### Action item
For this exercise, repeat the records below exactly and omit every picture.

### Study material
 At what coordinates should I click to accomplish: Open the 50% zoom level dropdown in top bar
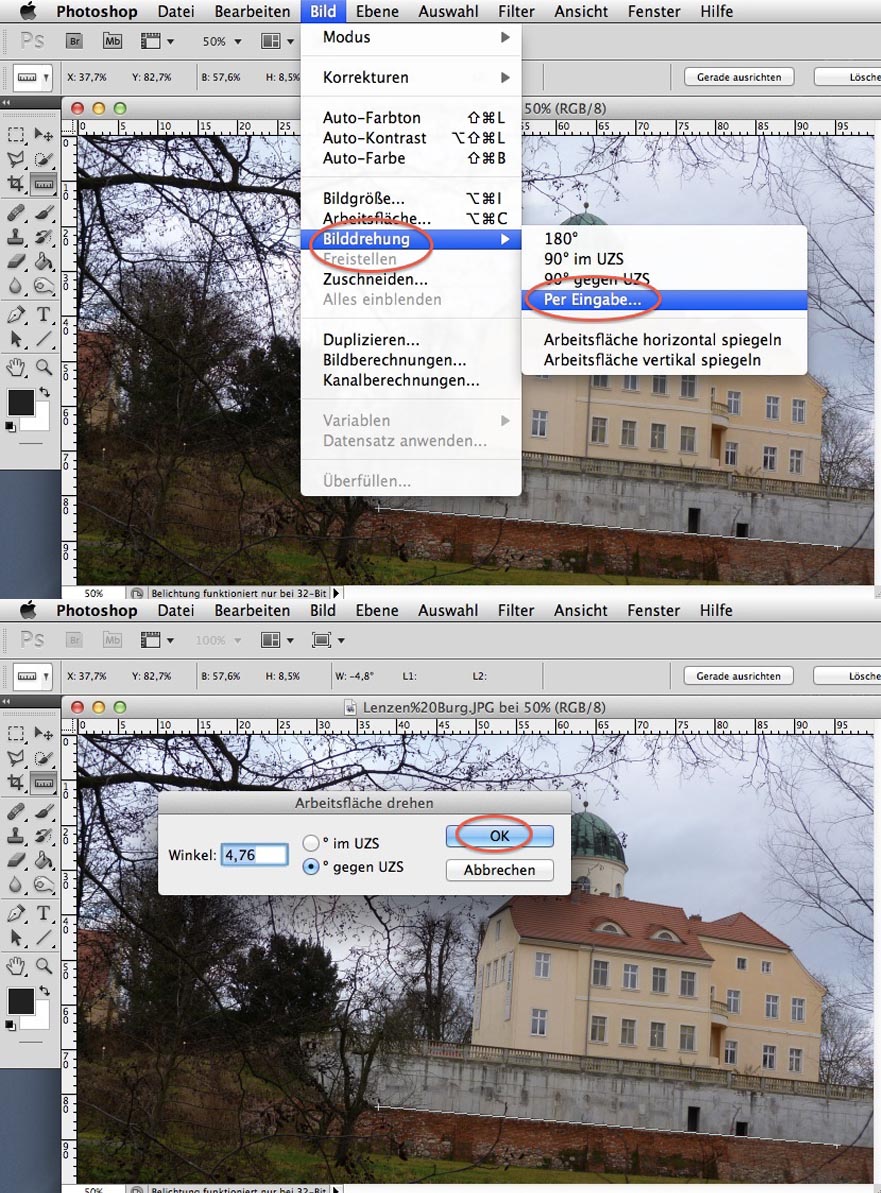click(x=222, y=42)
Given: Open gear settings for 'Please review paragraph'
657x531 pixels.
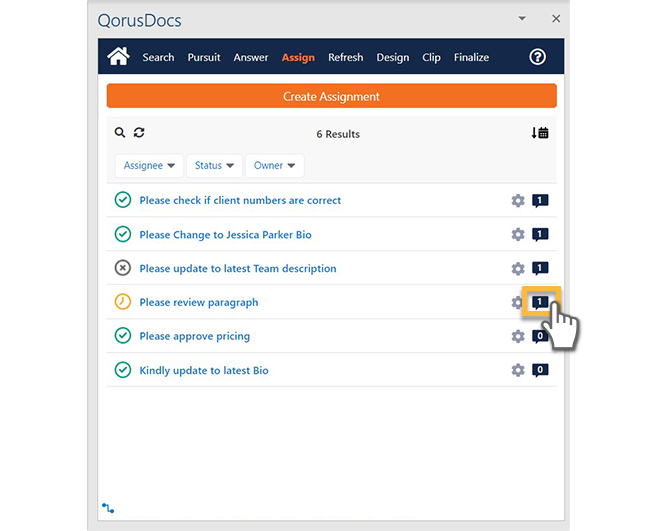Looking at the screenshot, I should coord(517,302).
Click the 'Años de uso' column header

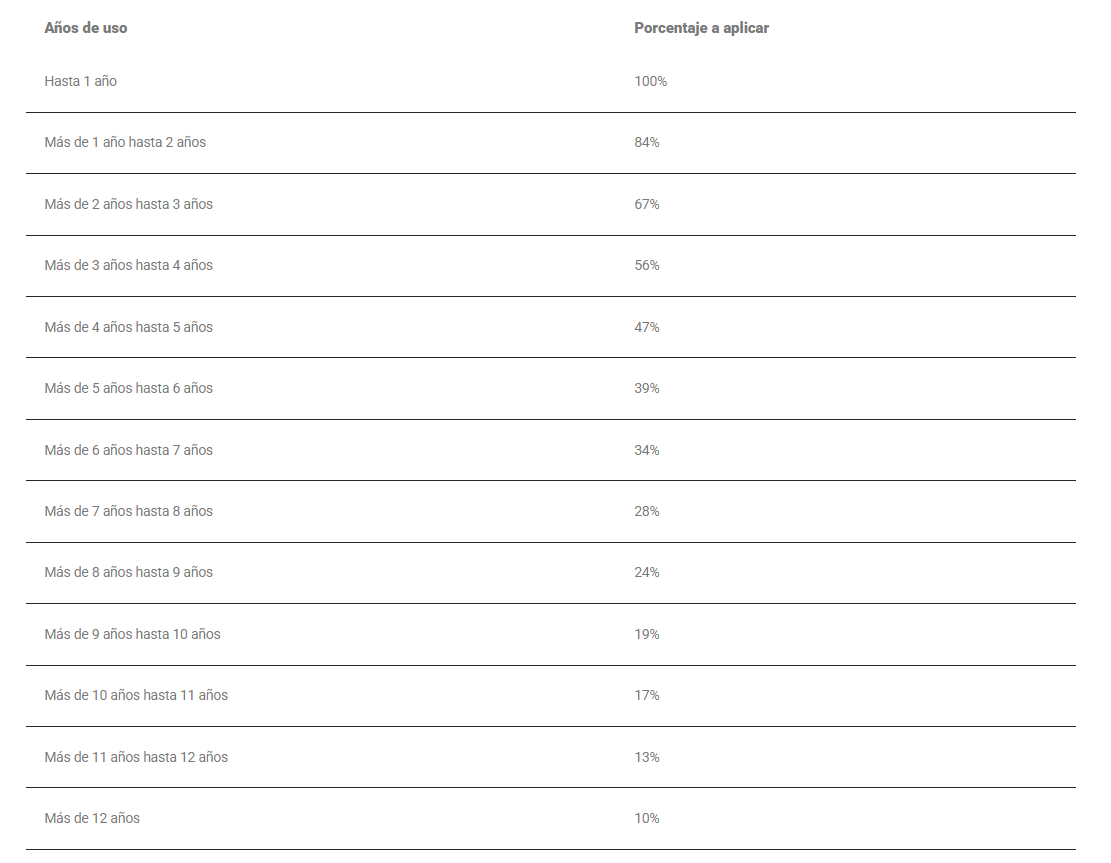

### Answer area
 At what coordinates should I click to accomplish: Open the 50% zoom level dropdown in top bar
click(x=222, y=42)
Given: Open gear settings for 'Please review paragraph'
657x531 pixels.
Looking at the screenshot, I should coord(517,302).
Click the 'Años de uso' column header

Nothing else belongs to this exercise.